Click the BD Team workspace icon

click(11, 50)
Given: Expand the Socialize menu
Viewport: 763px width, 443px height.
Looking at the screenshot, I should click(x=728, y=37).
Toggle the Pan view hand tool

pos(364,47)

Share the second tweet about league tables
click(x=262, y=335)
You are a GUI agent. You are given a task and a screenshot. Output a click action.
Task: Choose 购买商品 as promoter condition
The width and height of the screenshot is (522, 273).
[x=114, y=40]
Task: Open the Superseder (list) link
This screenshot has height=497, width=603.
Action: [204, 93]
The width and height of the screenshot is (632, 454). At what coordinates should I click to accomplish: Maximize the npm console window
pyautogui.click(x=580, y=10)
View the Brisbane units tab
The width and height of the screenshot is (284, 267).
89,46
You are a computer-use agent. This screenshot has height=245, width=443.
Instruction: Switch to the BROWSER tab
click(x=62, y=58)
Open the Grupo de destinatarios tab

* * *

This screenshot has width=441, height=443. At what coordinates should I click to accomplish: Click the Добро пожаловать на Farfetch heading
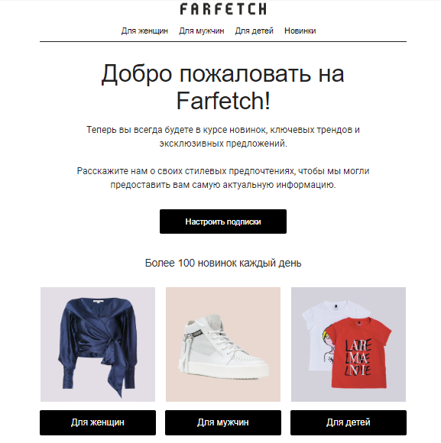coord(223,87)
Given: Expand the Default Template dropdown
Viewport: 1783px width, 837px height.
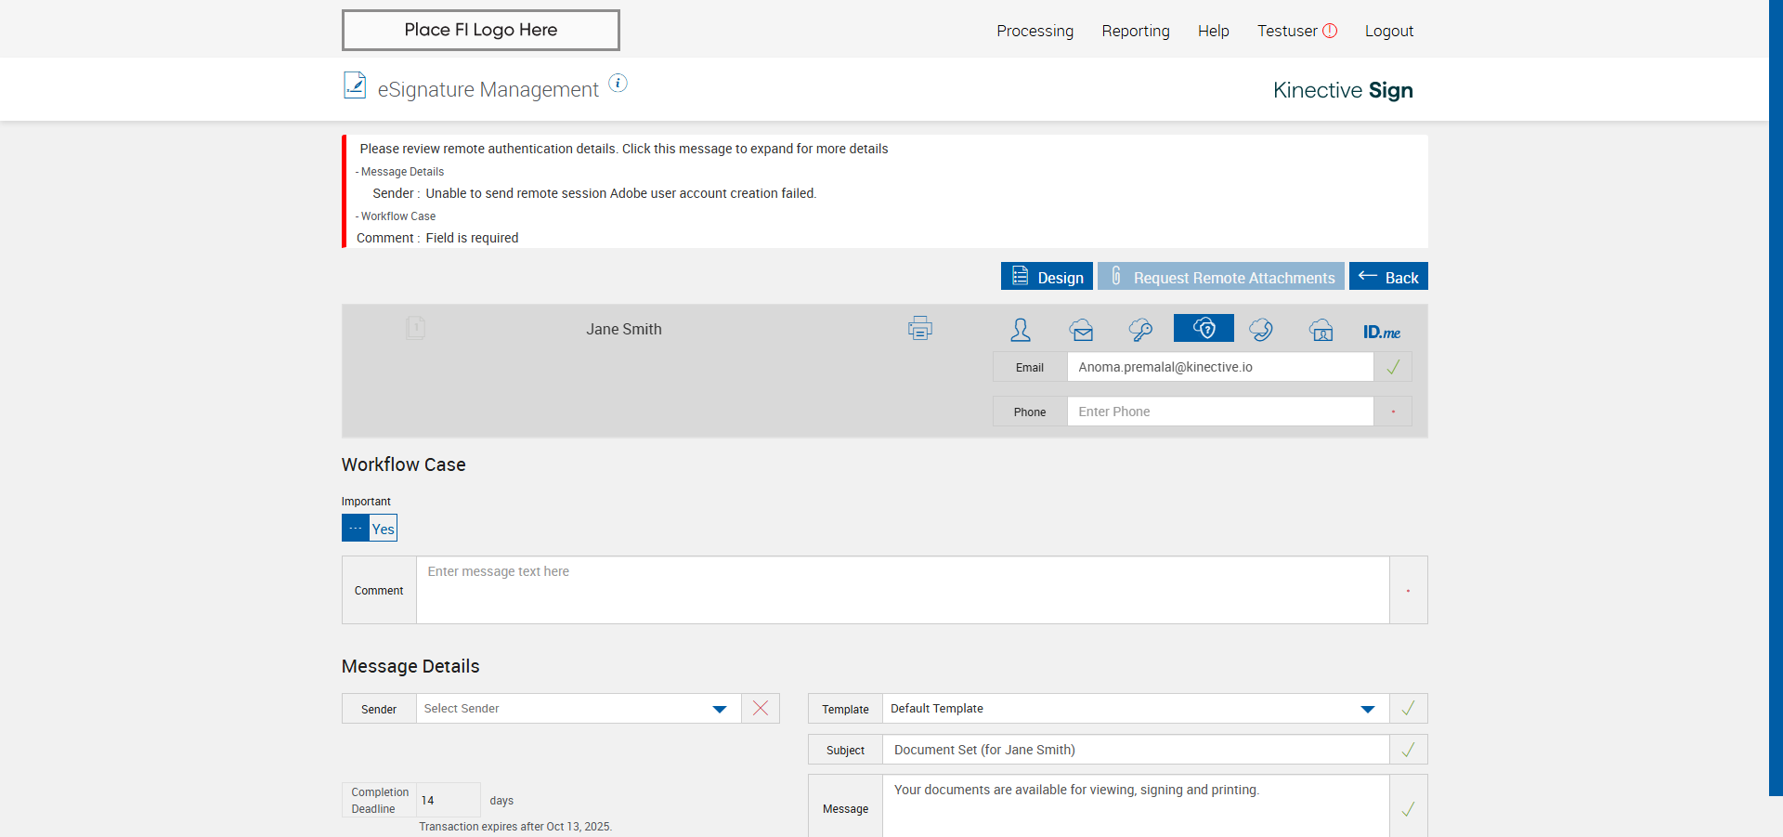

> [Your task]
All lines of the records above with the word "Expand" in them are to be copied.

> [Problem solution]
Given: Expand the Socialize menu
Given: Expand the Default Template dropdown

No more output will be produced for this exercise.